The walls of the cesspool were lined with bricks that were so decayed that they could “be lifted from their beds with least force”. Two feet and eight inches from the outer edge of the brickwork lay the Broad Street well. At the time of the excavation, the water line in the well was eight feet below the cesspool. Between the cesspool and the well, York reported finding “swampy soil” saturated with human filthThe Ghost Map, p179

…although by the time the pump handle was removed, people were drinking the water without succumbing to infection, as since the baby’s death, no more cholera-infected material was being added and the bacterium might have been dying off in the well.

The “Ghost Map” of the title was a map produced by Dr. Snow to compare where the deaths occurred. It’s basically a simple map of the street layout, with all of the deaths marked against the properties with a black bar, with the water pumps also marked on. It shows a fairly obvious clustering around the Broad Street pump — but it was the exceptions (those nearby not infected, those further away who were) who provided some of the clinching detail.

The massive engineering project that was London’s sewer system is also described, as well as how, once complete (as opposed to “not quite complete when people thought it was” in 1866) it provided protection to Londoners who never suffered another serious outbreak once cholera contamination was kept out of the drinking water supply…

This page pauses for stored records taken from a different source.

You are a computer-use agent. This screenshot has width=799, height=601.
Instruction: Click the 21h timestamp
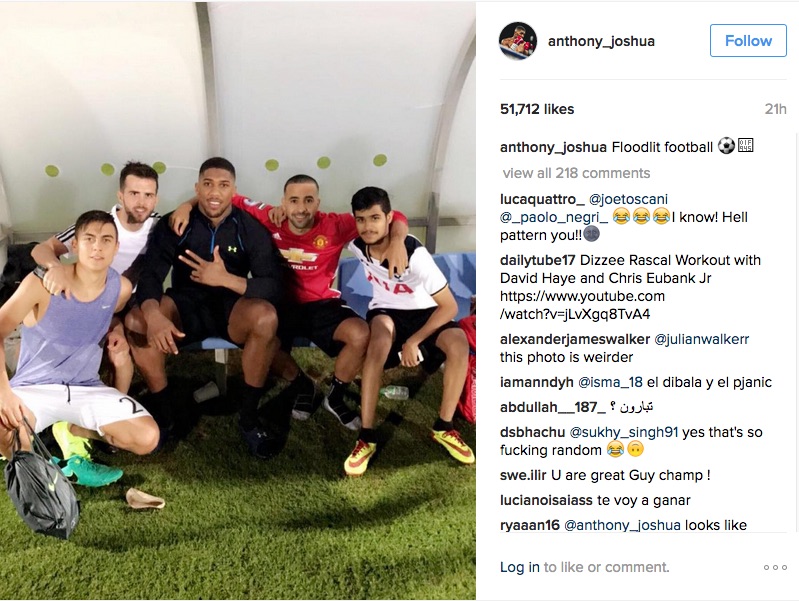tap(776, 109)
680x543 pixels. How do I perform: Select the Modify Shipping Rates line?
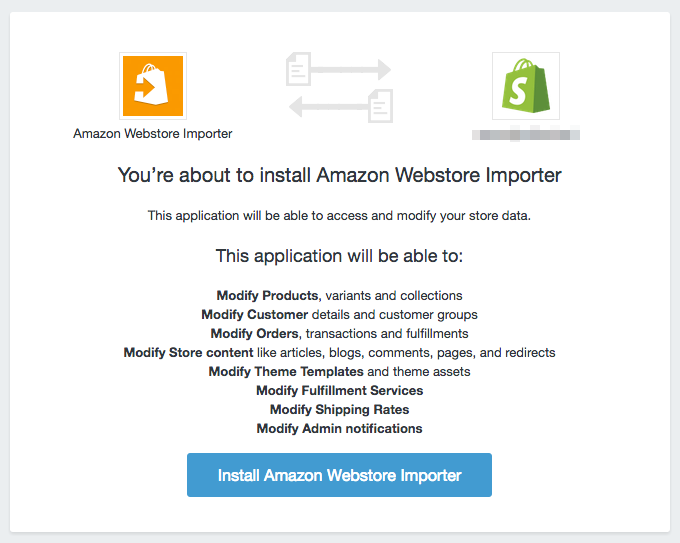coord(340,409)
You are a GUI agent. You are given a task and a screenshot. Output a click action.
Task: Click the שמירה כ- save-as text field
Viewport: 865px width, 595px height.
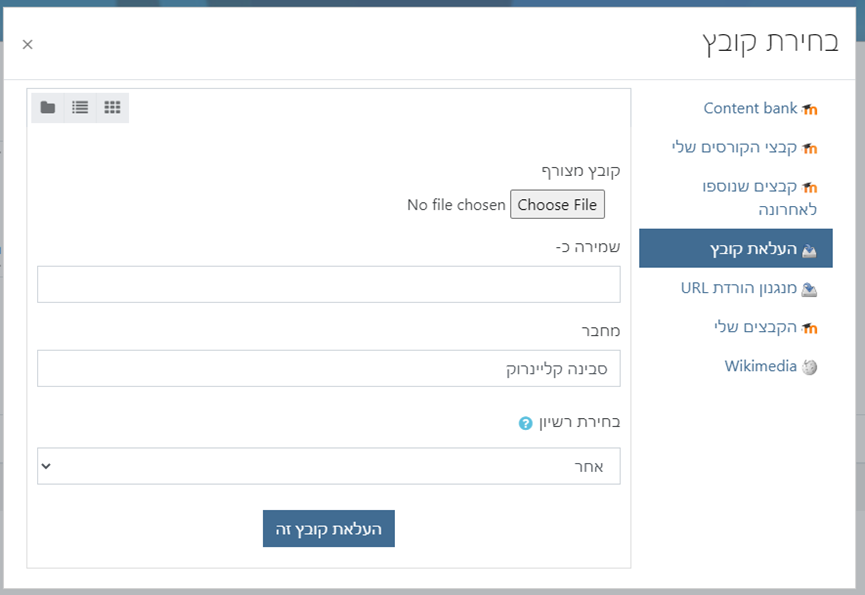[329, 284]
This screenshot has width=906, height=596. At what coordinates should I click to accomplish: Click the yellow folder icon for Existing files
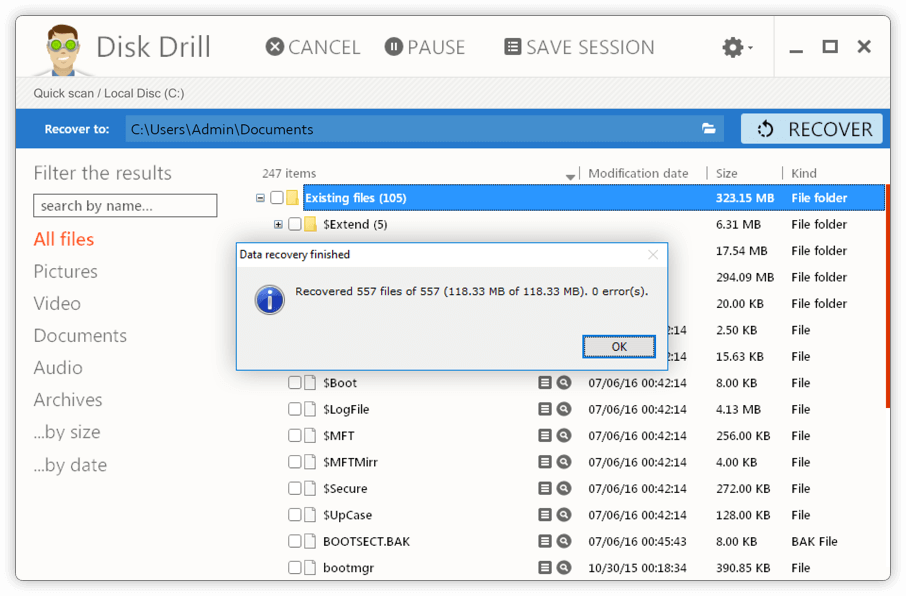tap(292, 197)
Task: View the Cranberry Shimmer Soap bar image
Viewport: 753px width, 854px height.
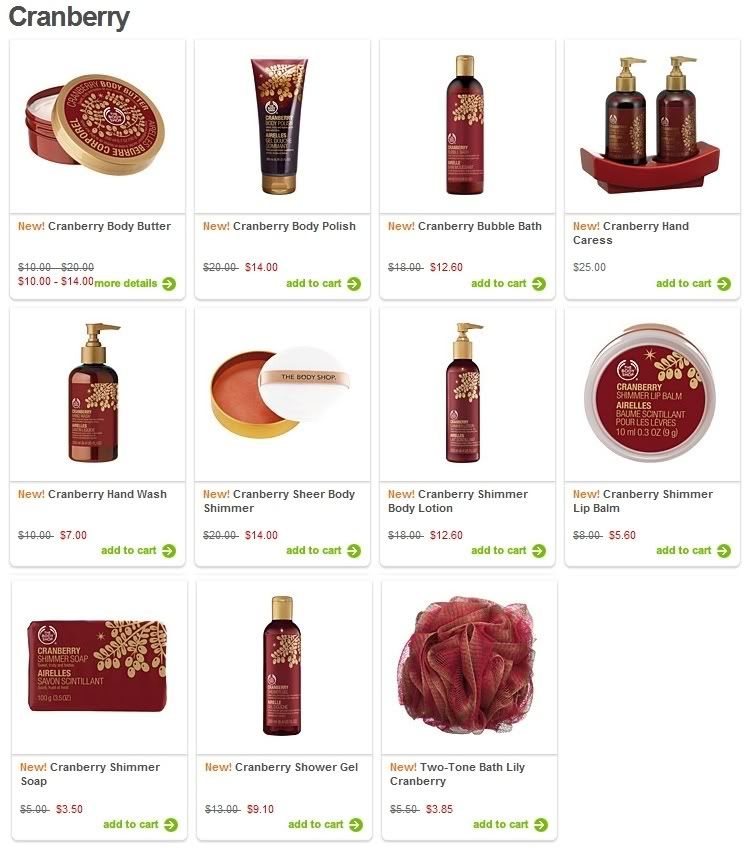Action: (97, 664)
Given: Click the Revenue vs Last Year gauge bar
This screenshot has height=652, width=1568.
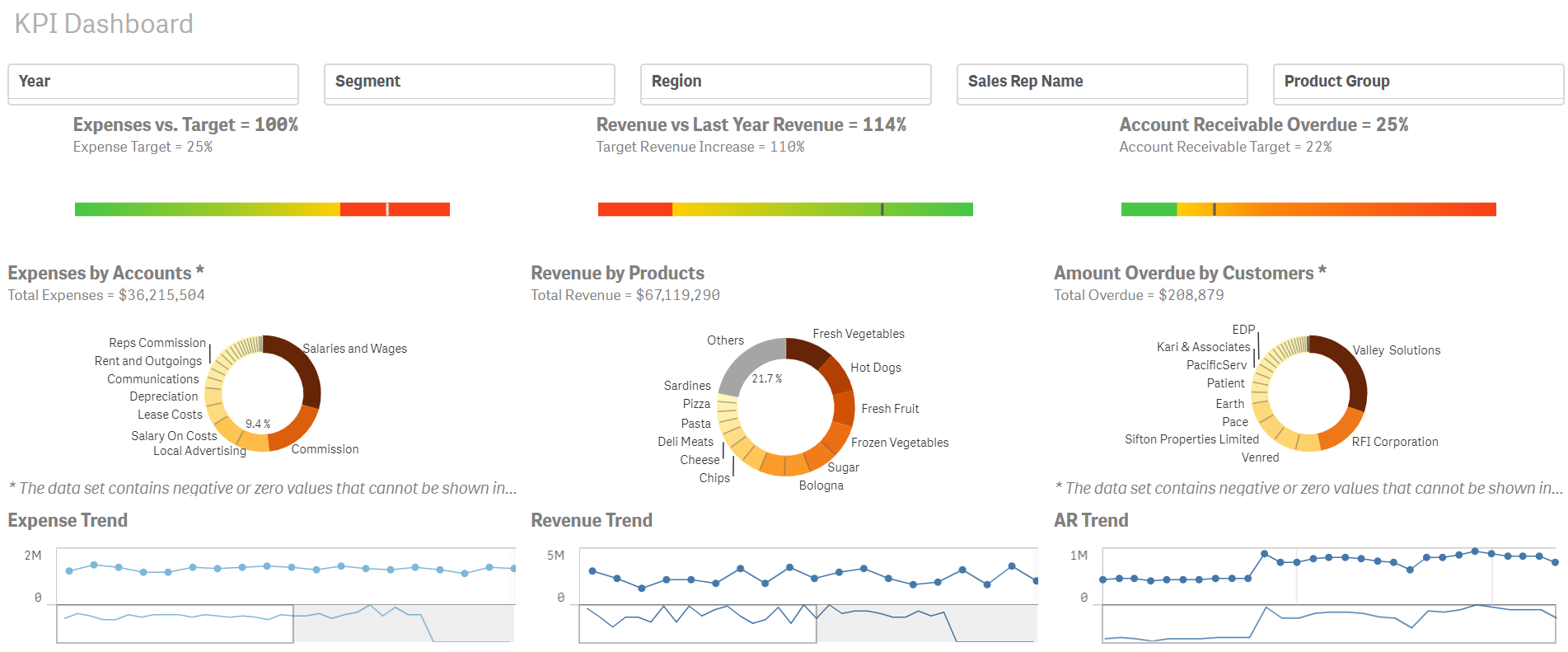Looking at the screenshot, I should (785, 209).
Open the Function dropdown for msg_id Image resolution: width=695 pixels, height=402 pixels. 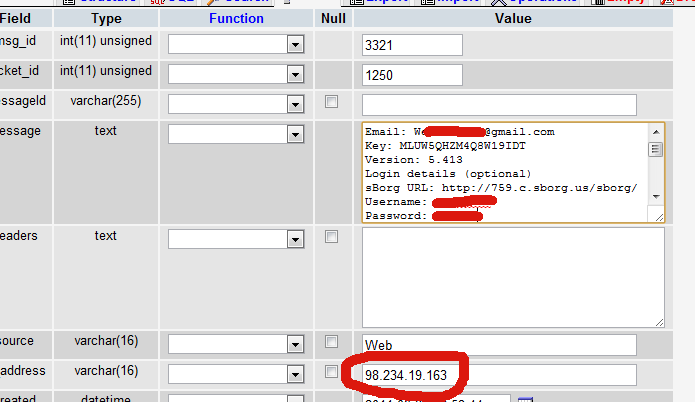tap(294, 44)
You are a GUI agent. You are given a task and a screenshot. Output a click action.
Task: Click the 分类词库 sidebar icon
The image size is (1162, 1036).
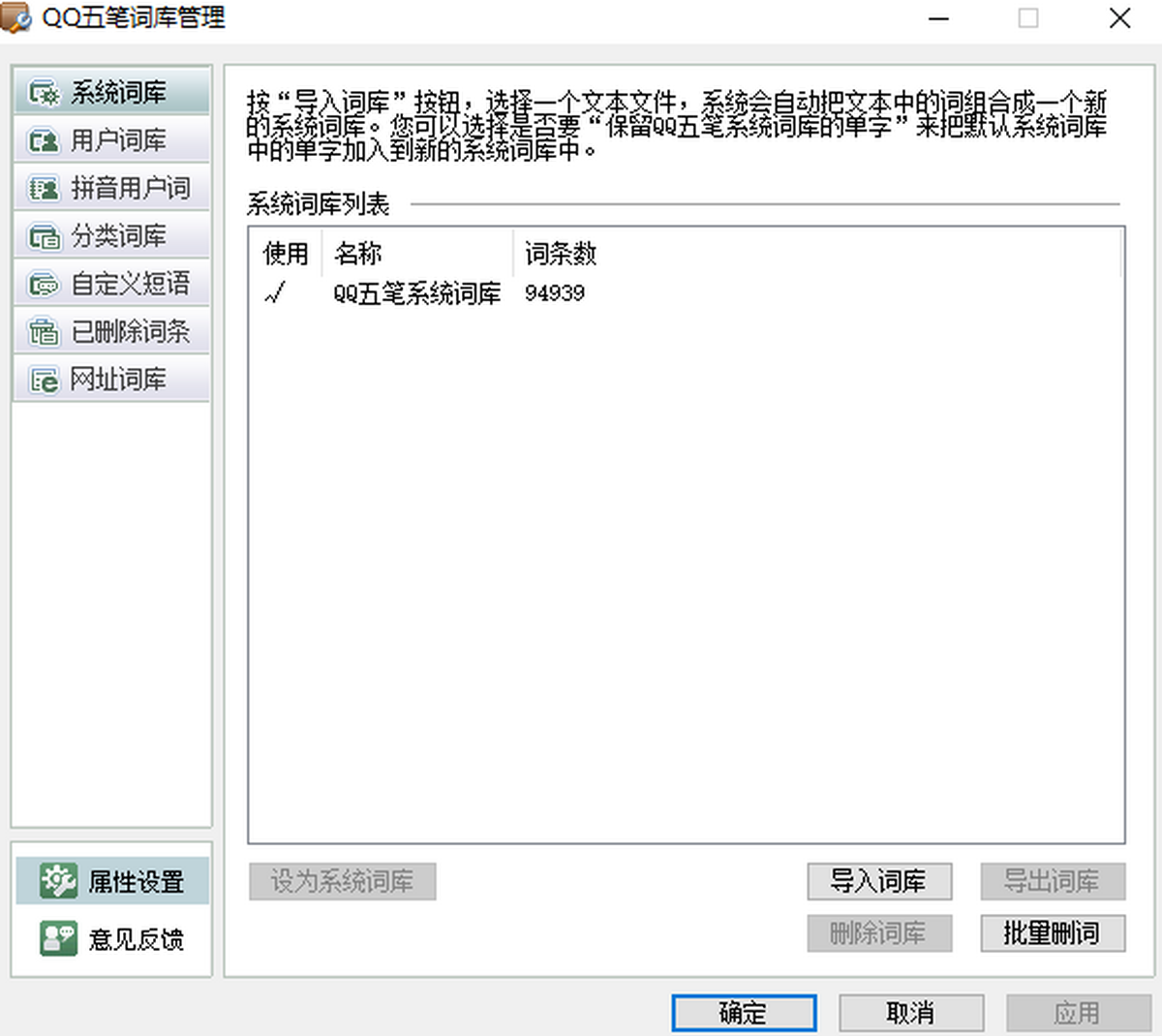pyautogui.click(x=44, y=236)
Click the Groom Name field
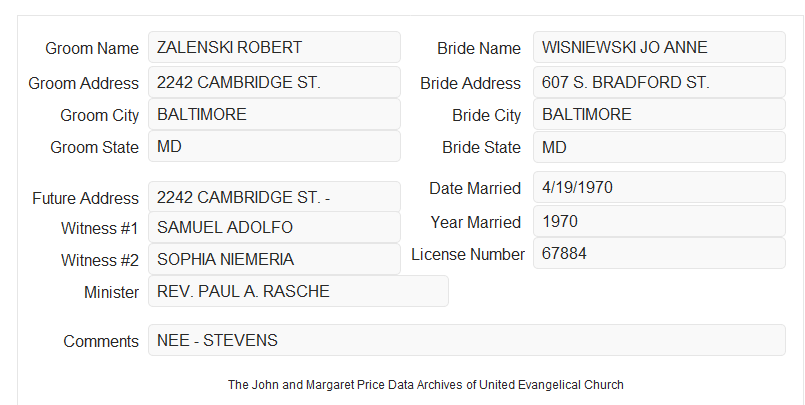The image size is (805, 405). pos(274,47)
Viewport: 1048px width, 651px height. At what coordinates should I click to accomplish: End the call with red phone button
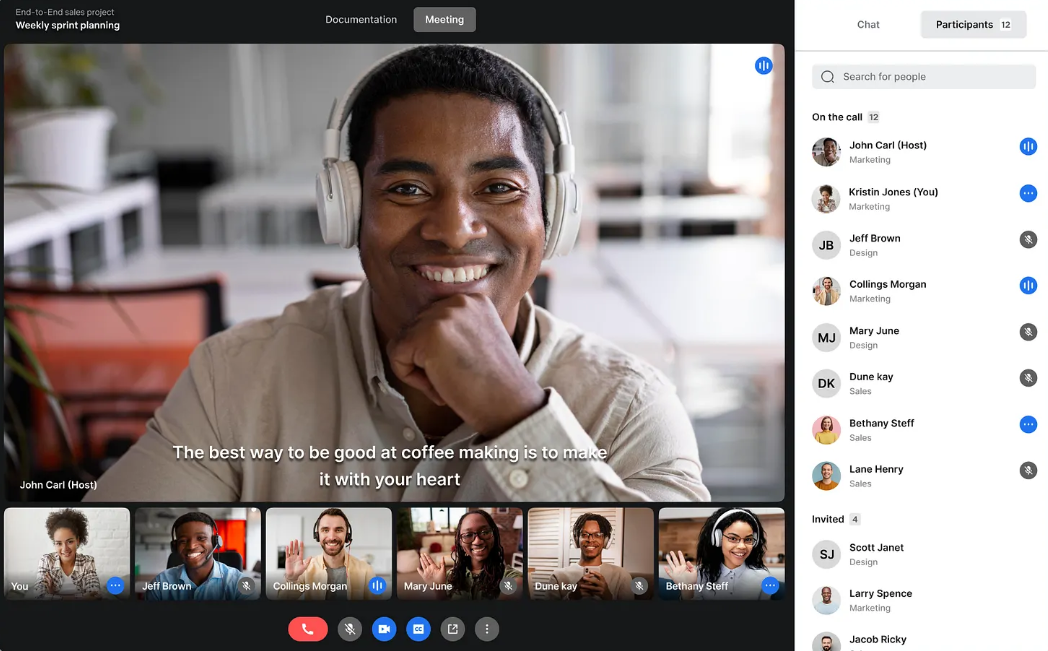pos(308,629)
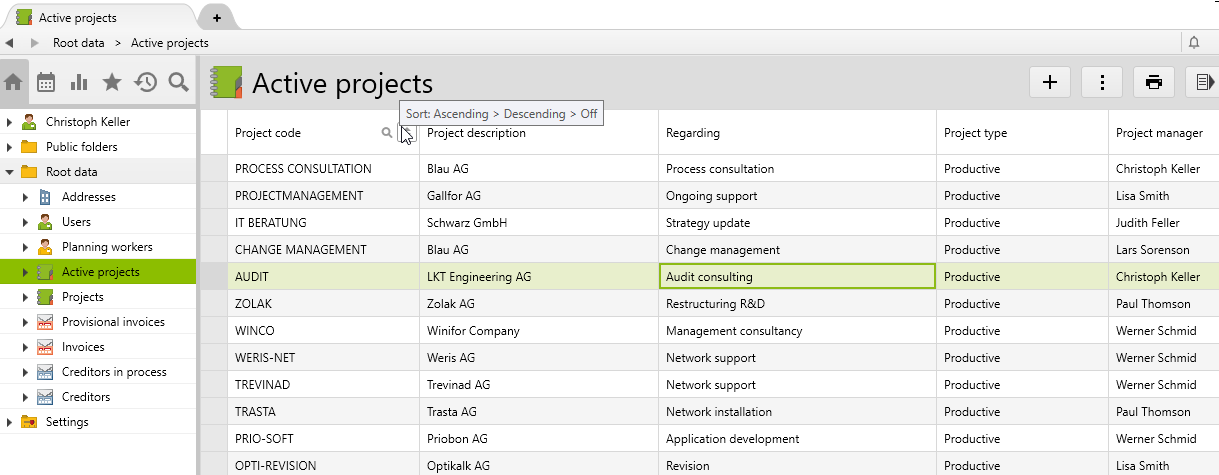Screen dimensions: 1219x475
Task: Expand the Settings tree node
Action: [10, 422]
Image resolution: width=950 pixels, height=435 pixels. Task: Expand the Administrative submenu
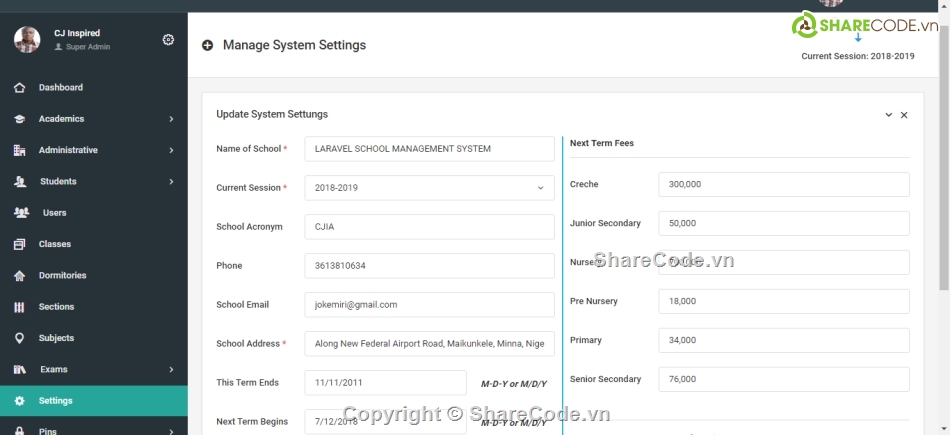pos(171,151)
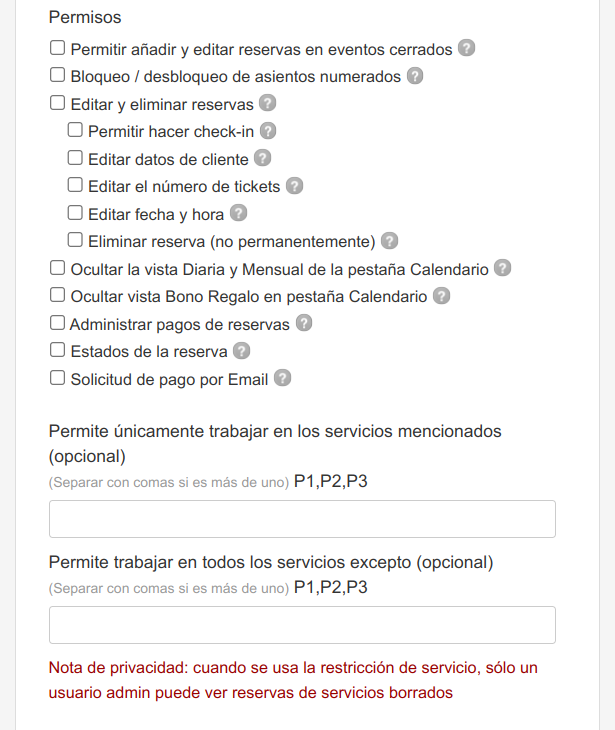Check Bloqueo / desbloqueo de asientos numerados
The width and height of the screenshot is (615, 730).
click(57, 75)

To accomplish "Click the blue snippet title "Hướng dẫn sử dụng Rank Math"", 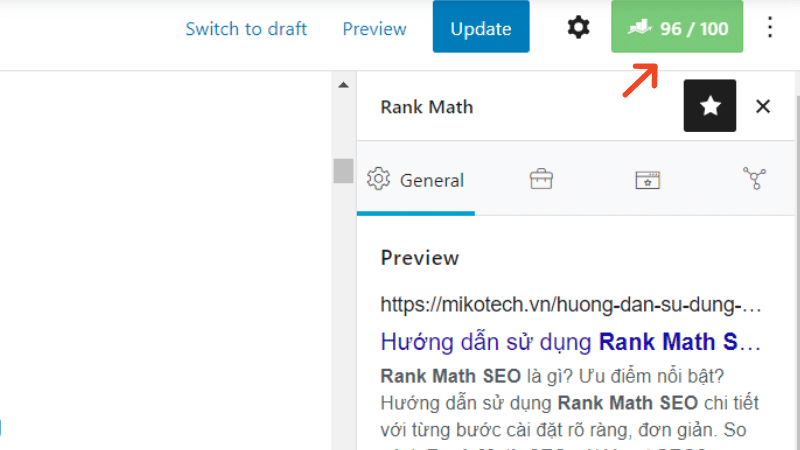I will click(x=570, y=342).
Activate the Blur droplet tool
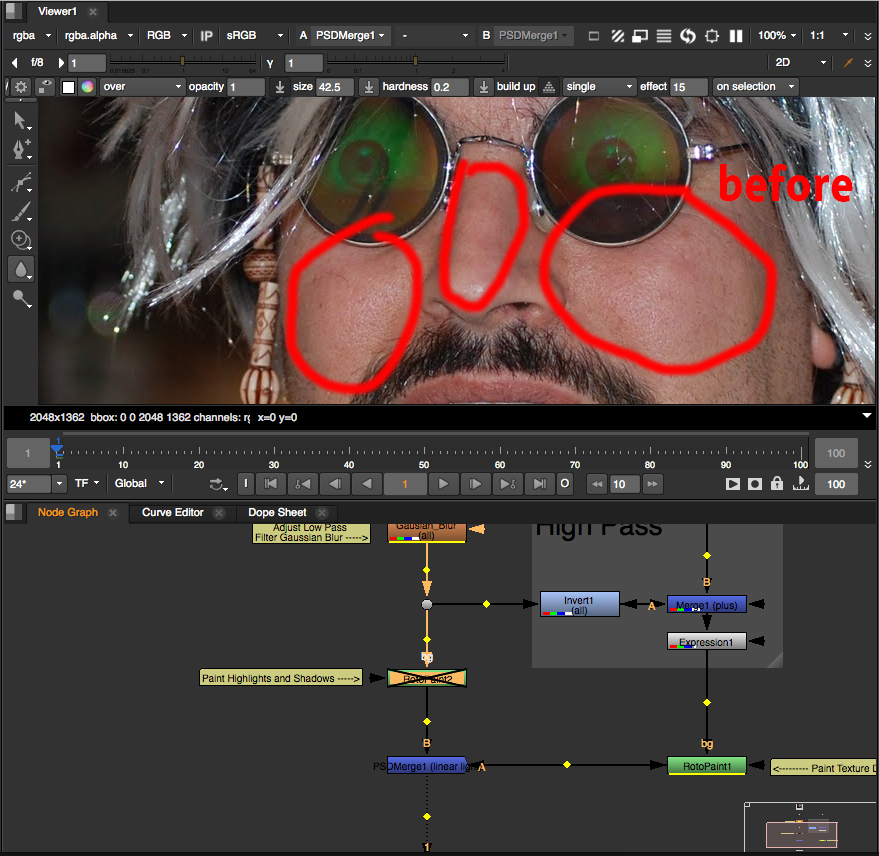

For me, though, the thing that sticks in the mind is that cesspool that leaked into the water supply; and the human tragedy of one family — the Lewis family of 40 Broad Street — who were ultimately responsible for the outbreak:

It is not known if Sarah Lewis ever learned that the final days she spent tending to her daughter had triggered the most devastating outbreak in the history of London. If so, the weight of the news must have been unbearable, because the outbreak she had unwittingly set in motion eventually killed her husband as well. Thomas Lewis had fallen ill that Friday, within hours of the pump handle’s removal. He fought the disease for much longer than most, surviving for eleven days.The Ghost Map, p187

…and this is where it was fortunate that the handle was removed from the well. Because some of Thomas Lewis’ cholera-infected waste was dumped in that same cesspool (of course, Sarah Lewis was certainly not to know this at the time — not having been interviewed until the outbreak was over), providing a fresh new supply of cholera into the well, and could potentially have triggered a second wave of cases, had the pump handle not been removed.

It’s a powerful work; it’s not always pleasant reading, but it is captivating. Steven Johnson has done an excellent job of bringing the 1854 Broad Street cholera outbreak to life, explaining why the urban conditions led to cholera outbreaks — and how they led to the cholera bacterium evolving to become more virulent, and bringing the main players — Dr. Snow and the Reverend Whitehead very much into focus.

Anyone with an interest in science, in history, in ‘detective mysteries’, in urbanisation, in living conditions, or in any combination of the above will find something for them in here. This is not a dry, dusty history, but one that springs vividly off the page, hopefully not bringing Vibrio cholerae with it. Well worth a read.